WASHINGTON _ A wide array of nearly 30 religious groups have called on the U.S. Supreme Court to outlaw the execution of minors.

The high court is expected to hear oral arguments for Roper v. Simmons, a juvenile death penalty case, when its new term opens in the fall.


On Monday (July 19) denominations that typically find little theological common ground joined to submit a friend-of-the-court brief in which they urged the court to heed “evolving standards of decency” and stop states from applying the death penalty to youths under 18 years old.

Signatories to the brief include the U.S. Conference of Catholic Bishops, the Greek Orthodox Church, the United Methodist Church, the Presbyterian Church, the American Jewish Committee, the Buddhist Peace Fellowship and the Muslim Public Affairs Council.

“We are pleased that representatives of a broad cross section of religious groups in the United States _ reflecting Christian, Jewish, Muslim and Buddhist traditions _ have joined in this effort,” said Cardinal Theodore McCarrick, archbishop of Washington and chairman of the USCCB Domestic Policy Committee.

“It is our shared conviction that because of their age, juveniles lack the psychological maturity and judgment of adults and therefore should not be treated as adults for purposes of capital crimes,”the cardinal said.

Instead of imposing the “most severe and irreversible punishment our courts can impose,” McCarrick said that “society has an obligation to hold out hope for the reform of those who as youths commit crimes, even the most terrible crimes.”

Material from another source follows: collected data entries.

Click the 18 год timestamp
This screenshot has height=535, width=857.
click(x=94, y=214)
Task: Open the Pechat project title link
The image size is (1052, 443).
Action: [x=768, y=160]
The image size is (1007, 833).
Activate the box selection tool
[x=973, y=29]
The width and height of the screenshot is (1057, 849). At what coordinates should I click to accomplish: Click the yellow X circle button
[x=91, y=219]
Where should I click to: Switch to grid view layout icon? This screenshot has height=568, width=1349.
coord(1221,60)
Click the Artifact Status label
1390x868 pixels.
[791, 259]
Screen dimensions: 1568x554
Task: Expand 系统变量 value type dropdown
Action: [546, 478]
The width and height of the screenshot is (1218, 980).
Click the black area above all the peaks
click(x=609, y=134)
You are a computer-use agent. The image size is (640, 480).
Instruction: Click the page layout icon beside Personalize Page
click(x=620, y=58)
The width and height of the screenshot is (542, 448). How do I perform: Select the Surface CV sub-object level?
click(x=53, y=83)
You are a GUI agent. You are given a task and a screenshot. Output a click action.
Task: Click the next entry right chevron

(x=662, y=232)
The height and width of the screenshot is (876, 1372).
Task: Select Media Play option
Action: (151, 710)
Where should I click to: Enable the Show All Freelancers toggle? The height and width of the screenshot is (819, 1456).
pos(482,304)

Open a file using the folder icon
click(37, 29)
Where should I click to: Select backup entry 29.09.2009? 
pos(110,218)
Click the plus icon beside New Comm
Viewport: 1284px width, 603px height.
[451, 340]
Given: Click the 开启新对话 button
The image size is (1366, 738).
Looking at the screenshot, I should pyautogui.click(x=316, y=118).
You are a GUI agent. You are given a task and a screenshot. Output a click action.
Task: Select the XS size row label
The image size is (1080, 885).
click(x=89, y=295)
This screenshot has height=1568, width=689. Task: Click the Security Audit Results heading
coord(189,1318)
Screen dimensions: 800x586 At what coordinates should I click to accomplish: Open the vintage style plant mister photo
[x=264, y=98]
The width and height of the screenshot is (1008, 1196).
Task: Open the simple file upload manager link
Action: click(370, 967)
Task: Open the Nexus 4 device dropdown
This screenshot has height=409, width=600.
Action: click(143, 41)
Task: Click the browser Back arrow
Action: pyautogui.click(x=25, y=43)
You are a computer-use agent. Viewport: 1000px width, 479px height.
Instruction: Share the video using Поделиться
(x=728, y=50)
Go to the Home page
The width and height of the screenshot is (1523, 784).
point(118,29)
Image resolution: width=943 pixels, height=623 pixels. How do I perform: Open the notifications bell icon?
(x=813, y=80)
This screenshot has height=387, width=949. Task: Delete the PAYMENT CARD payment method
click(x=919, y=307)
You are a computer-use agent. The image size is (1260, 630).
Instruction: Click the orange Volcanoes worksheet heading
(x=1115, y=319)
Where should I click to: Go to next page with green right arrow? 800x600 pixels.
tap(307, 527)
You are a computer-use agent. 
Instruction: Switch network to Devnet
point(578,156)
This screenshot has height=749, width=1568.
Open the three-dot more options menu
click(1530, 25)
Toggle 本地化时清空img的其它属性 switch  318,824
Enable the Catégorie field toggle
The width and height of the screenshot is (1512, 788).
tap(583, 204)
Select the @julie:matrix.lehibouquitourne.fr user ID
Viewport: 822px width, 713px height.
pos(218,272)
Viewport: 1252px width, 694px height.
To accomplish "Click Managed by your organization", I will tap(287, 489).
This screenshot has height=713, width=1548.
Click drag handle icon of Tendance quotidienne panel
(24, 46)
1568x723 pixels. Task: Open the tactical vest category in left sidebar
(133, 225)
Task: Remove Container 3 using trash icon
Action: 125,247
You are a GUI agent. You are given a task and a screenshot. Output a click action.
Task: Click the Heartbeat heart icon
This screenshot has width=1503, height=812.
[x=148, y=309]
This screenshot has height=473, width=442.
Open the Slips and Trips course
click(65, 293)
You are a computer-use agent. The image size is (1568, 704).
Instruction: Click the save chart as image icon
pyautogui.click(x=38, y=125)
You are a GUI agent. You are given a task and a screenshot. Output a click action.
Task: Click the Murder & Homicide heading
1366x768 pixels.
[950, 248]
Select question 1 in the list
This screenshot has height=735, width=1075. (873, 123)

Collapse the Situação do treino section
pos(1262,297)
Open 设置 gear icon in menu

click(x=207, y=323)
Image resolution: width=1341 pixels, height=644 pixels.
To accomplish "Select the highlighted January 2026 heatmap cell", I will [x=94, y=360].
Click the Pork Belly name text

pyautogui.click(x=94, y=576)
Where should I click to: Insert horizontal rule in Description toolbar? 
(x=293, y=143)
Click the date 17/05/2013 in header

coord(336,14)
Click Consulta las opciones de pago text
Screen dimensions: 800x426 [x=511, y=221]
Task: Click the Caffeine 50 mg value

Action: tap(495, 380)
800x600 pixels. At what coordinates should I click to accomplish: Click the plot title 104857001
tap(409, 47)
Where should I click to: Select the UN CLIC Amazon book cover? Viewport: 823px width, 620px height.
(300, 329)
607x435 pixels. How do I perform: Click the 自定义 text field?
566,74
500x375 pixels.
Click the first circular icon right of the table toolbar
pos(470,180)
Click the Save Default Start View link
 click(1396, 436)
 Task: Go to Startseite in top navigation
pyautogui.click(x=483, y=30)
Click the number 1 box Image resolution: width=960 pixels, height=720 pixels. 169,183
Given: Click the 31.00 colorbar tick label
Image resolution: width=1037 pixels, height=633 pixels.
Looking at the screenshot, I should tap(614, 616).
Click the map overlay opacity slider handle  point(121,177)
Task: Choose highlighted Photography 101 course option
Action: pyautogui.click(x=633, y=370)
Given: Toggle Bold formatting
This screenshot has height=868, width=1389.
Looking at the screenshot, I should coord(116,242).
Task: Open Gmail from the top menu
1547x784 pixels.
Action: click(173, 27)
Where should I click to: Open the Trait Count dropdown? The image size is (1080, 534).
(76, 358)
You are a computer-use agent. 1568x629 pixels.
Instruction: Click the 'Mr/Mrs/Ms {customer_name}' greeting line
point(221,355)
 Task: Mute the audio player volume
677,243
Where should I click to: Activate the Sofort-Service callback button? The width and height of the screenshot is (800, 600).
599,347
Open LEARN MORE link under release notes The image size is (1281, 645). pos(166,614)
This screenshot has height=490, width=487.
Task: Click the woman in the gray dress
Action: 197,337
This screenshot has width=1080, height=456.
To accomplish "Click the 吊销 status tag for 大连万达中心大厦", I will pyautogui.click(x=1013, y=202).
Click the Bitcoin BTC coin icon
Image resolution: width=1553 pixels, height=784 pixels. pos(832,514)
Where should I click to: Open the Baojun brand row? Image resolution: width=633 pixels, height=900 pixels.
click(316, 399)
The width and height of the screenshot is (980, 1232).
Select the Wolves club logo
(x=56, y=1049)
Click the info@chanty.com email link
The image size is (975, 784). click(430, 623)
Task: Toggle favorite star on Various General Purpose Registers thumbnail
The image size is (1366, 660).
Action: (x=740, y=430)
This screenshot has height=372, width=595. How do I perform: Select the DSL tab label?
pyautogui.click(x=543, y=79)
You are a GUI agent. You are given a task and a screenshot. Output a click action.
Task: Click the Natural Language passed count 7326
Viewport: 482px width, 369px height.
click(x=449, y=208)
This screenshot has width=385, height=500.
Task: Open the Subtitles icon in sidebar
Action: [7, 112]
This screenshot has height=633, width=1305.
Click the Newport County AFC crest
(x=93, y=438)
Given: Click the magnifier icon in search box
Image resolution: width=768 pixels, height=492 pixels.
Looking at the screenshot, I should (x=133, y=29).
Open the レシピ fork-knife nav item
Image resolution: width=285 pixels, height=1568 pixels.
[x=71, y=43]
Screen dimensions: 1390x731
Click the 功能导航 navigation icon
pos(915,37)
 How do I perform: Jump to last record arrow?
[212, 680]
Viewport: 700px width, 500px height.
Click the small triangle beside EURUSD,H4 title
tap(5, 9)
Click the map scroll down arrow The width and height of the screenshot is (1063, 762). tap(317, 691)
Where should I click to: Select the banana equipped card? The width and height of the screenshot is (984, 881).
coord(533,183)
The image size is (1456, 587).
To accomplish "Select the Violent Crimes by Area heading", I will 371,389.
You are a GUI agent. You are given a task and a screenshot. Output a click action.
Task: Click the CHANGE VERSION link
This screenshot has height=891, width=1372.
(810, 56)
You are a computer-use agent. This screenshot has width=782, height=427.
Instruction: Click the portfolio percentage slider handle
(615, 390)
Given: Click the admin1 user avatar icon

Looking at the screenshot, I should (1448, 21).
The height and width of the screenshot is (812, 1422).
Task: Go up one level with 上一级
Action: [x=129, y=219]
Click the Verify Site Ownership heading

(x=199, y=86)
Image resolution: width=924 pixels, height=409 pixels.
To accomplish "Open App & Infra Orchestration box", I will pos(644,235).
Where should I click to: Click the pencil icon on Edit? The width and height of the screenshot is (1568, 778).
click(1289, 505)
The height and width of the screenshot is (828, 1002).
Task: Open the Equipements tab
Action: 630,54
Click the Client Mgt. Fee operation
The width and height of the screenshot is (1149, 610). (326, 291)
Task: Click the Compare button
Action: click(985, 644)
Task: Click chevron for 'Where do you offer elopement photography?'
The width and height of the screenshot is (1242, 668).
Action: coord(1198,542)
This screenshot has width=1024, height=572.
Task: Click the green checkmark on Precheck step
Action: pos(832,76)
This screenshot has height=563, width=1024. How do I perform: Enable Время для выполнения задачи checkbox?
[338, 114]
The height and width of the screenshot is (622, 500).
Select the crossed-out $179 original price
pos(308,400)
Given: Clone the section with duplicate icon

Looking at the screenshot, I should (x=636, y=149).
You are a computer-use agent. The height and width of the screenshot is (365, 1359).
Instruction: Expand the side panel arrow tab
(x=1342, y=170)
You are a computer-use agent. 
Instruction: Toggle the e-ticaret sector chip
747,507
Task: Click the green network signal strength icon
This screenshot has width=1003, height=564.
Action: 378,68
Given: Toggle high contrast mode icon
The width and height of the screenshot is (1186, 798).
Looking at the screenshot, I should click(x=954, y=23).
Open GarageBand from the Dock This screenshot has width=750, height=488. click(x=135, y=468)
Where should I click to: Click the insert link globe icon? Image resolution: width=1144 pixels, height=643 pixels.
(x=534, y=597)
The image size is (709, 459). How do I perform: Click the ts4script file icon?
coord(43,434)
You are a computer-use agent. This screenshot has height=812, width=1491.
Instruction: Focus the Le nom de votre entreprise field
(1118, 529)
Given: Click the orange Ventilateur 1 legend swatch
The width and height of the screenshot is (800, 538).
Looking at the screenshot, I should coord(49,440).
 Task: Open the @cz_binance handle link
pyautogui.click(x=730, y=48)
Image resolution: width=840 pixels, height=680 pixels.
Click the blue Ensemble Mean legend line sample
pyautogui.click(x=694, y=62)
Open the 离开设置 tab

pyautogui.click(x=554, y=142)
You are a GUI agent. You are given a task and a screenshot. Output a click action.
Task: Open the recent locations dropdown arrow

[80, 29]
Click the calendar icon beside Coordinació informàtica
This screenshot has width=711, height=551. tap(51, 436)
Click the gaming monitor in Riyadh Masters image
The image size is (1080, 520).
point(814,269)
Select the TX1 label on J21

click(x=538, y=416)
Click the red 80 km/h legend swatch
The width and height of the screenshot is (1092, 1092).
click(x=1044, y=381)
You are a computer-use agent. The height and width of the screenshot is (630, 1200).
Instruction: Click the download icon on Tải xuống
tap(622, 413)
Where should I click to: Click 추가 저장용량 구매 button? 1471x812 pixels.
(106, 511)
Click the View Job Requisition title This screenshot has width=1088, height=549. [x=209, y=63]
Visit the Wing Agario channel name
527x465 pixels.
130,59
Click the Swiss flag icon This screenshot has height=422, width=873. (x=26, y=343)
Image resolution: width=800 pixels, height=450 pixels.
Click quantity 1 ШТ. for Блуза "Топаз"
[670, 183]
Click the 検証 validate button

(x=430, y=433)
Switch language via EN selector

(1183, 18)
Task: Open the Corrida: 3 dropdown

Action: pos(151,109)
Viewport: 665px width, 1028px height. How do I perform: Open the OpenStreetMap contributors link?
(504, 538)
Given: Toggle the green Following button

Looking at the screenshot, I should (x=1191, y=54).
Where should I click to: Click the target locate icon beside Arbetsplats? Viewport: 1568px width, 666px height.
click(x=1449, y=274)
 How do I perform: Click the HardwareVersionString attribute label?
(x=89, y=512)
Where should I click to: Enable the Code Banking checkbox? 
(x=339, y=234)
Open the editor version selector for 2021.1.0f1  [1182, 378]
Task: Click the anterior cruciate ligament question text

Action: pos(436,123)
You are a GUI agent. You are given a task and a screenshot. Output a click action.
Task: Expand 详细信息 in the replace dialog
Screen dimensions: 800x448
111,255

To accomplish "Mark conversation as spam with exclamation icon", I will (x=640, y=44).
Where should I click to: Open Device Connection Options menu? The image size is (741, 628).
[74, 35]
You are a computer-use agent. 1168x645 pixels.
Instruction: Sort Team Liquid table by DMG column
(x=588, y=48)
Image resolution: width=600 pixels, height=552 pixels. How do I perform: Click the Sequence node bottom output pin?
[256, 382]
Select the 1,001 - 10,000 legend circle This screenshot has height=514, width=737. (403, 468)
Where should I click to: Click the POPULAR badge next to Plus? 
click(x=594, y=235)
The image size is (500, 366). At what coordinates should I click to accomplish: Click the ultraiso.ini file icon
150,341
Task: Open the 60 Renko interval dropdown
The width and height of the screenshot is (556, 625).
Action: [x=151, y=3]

Rabbi David Saperstein, director of the Religious Action Center of Reform Judaism, said that “every major Jewish denomination is fundamentally opposed to the death penalty for minors” and that six other Jewish organizations have signed on to the brief.

“Though the Bible calls for execution for dozens of offenses,” Saperstein said, “over 2,000 years of rabbinic wisdom teach us to reject an ultimate punishment that removes even the possibility of redemption and rehabilitation. Our opposition is even stronger in the case of juveniles, who do not have the capacity to distinguish between right and wrong.”


Fifteen briefs opposing the death penalty for juveniles have been filed. Signatories include 48 nations, 18 Nobel Peace Prize laureates and a host of human rights, medical and legal groups.

But a lawyers group representing six states that allow the execution of murderers who were 16 and 17 when they committed the crime filed a brief arguing that the practice should continue. These lawyers represent Alabama, Delaware, Oklahoma, Texas, Utah and Virginia, which are among the 19 states that allow the execution of 16- and 17-year-old killers.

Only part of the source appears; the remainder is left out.